MATERIAL PROVIDED –

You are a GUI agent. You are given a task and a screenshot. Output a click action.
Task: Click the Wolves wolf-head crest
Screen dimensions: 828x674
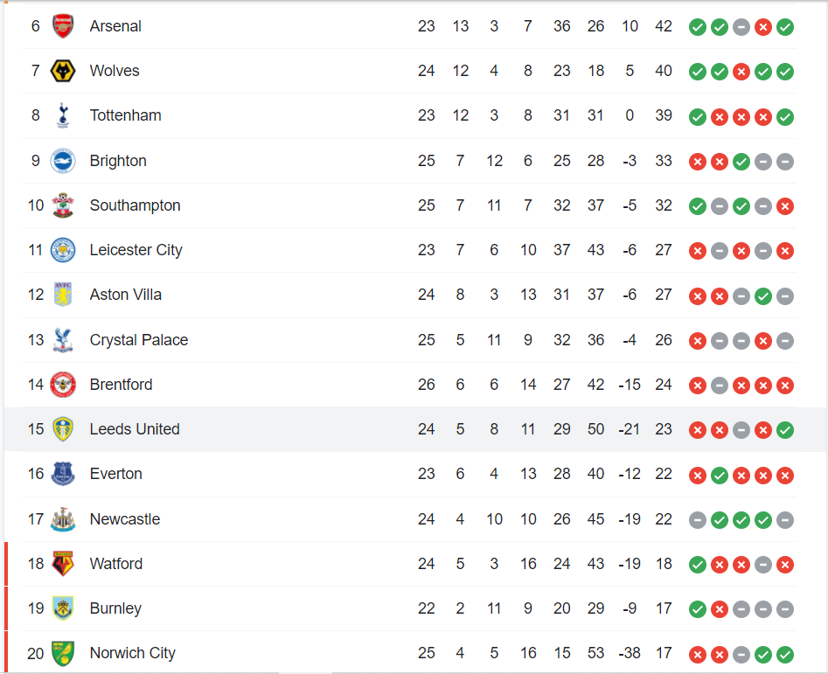[x=63, y=71]
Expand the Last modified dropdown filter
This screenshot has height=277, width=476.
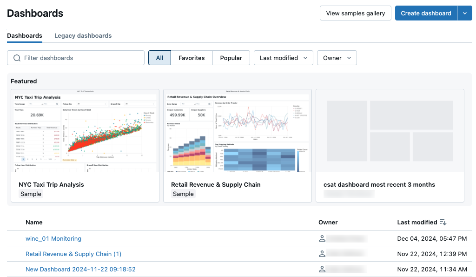tap(283, 58)
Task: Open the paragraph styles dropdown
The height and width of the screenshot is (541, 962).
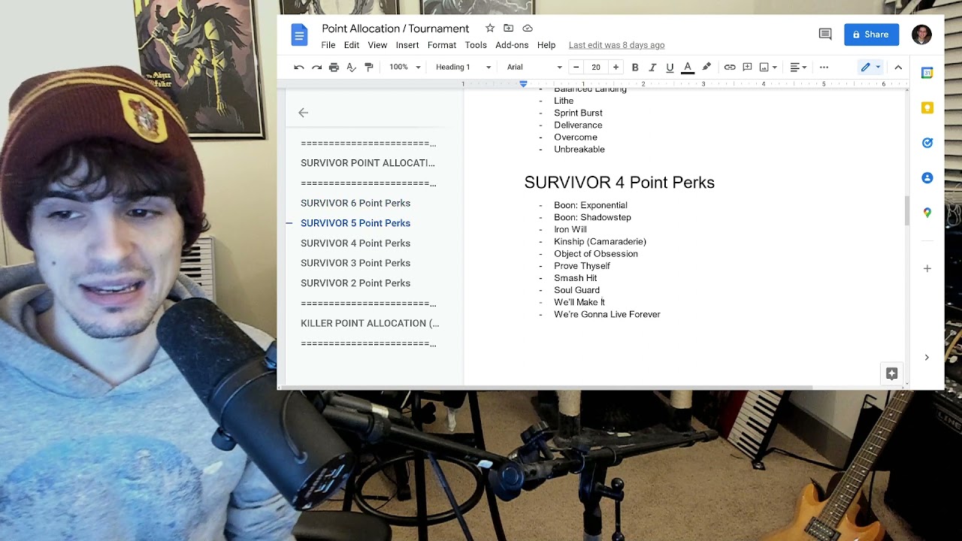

TASK GOAL –
For this exercise, return the records above in full and exactly, omitting the images.

ANSWER –
You are a GUI agent. You are given a task and a screenshot. Output a click action.
Task: Click the Wolves wolf-head crest
Screen dimensions: 828x674
[x=63, y=71]
Expand the Last modified dropdown filter
This screenshot has height=277, width=476.
tap(283, 58)
Task: Open the paragraph styles dropdown
The height and width of the screenshot is (541, 962).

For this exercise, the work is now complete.